Katya’s favorite fall treat has now been made 4 times this season! It turns out that these cider caramels are pretty popular, and the more we hand out as gifts the more requests we get. Katya helped me make the first batch, learning a lot about both the waiting and the rushing that goes into home candy making. Katya left the cooking of subsequent batches up to me, but both she and Nathan had a wonderful time handing out these delectable treats to teachers and friends. Yum!
(And no, there are no leaves in the caramels–the photo shows Katya licking off the caramel spoon in one hand while doing a wax-leaf dipping project with the other. Crazy kid!)
Apple Cider Caramels
These delicious homemade caramels have a slight spiced cider flavor that makes them particularly special. The temperature of candy making is always a bit tricky, but even if they turn out harder than desired they can be broken apart with a mallet and enjoyed just the same.
Pour cider into a medium saucepan and boil on high for 15-20 minutes or until cider is reduced to 1/3 cup. Keep an eye on it--it goes from thick to burned pretty fast!
Line an 8 inch square pan with parchment paper. Coat with a bit of cooking spray or rub with the butter wrapper to grease. Set aside.
While the cider is boiling, get out a second saucepan. Pour 1/3 cup whipping cream into a glass measuring cup. Add enough water to make 1/2 cup. Pour that into the empty saucepan. Add sugar and corn syrup. Cook over low heat until the sugar dissolves. Insert candy thermometer and simmer until the syrup reaches 234 degrees. (At my altitude, it is actually 222 degrees).
While sugar mixture heats, keep pouring the apple cider into a clean glass measuring cup until it is only 1/3 cup. When it has reduced enough, pour it into that measuring cup and let it cool. While it cools, stir in remaining 2/3 cup cream, cinnamon, nutmeg, and allspice. Mix well.
When the sugar mixture has reached temperature, remove it from heat and slowly whisk in the cider cream mixture. Add the cubed butter and stir until everything is melted and mixed.
Return the pan to low heat and re-insert the candy thermometer. Cook, stirring frequently, until the temperature reaches 248 degrees (236 degrees at my altitude). This part can take a really long time--sometimes 20 minutes or more!
Remove the mixture from the heat and pour into the prepared pan. Careful, it is a bit tricky to pour! Let the caramels cool completely at room temperature. It takes several hours, so try just leaving it overnight.

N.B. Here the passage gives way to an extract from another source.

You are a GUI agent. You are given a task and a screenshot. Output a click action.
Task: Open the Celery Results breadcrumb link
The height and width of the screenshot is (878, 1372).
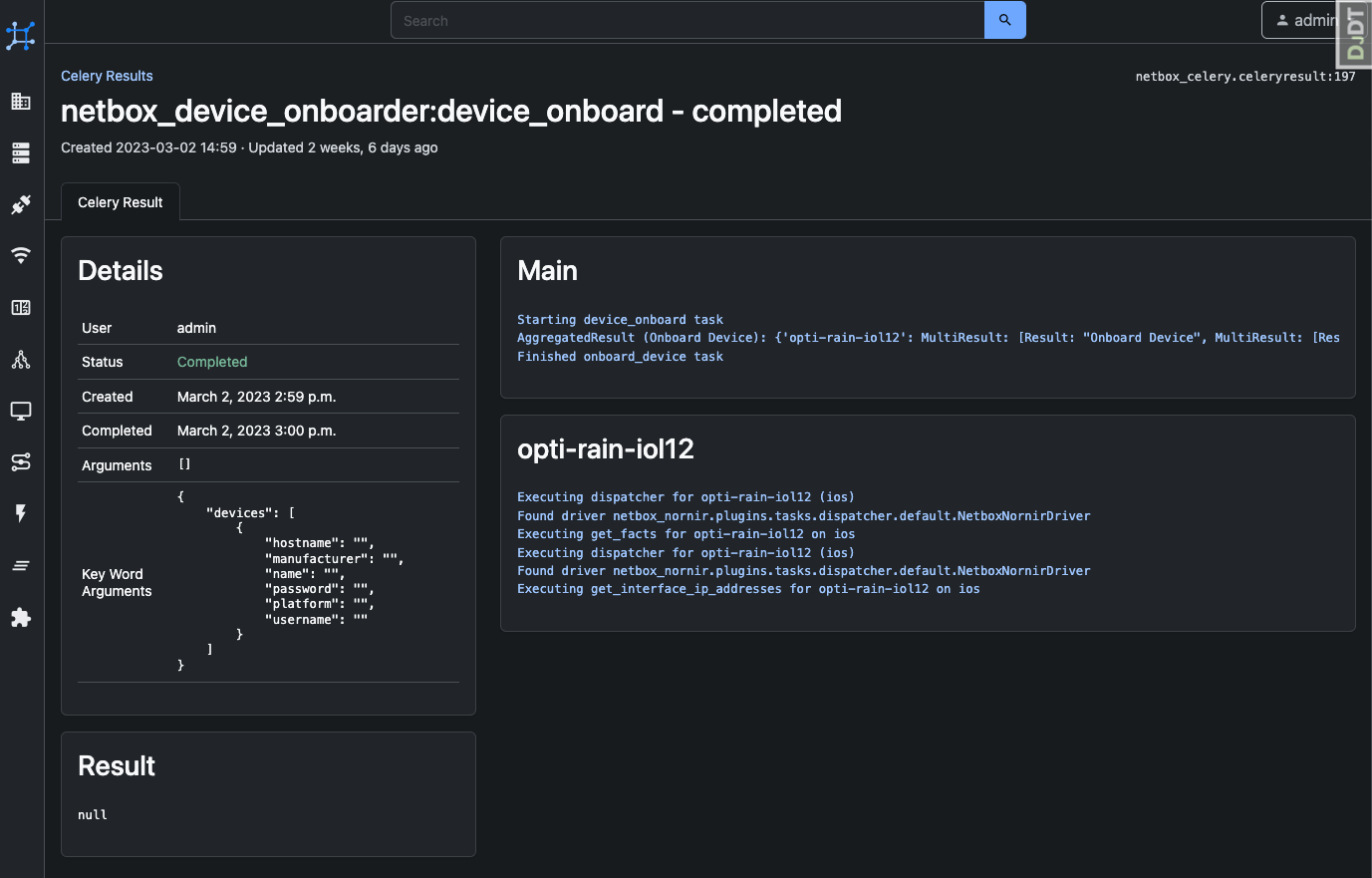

Hopefully the caramels are soft enough that you can use kitchen shears to cut them into long strips, and then cut them into 1/2 inch squares. You can try to individually wrap them in squares of waxed paper, or put them into mini muffin papers which is much easier!
Recipe from Our Best Bites: http://ourbestbites.com/2010/11/apple-cider-caramels/
Sometimes my caramels set up unusually hard, and I have to break them into bite-sized pieces with a kitchen mallet. Sometimes they are a bit soft and when I put them in the mini muffin papers they gradually take on the shape of their container. Either way, they taste good and are totally worth the work!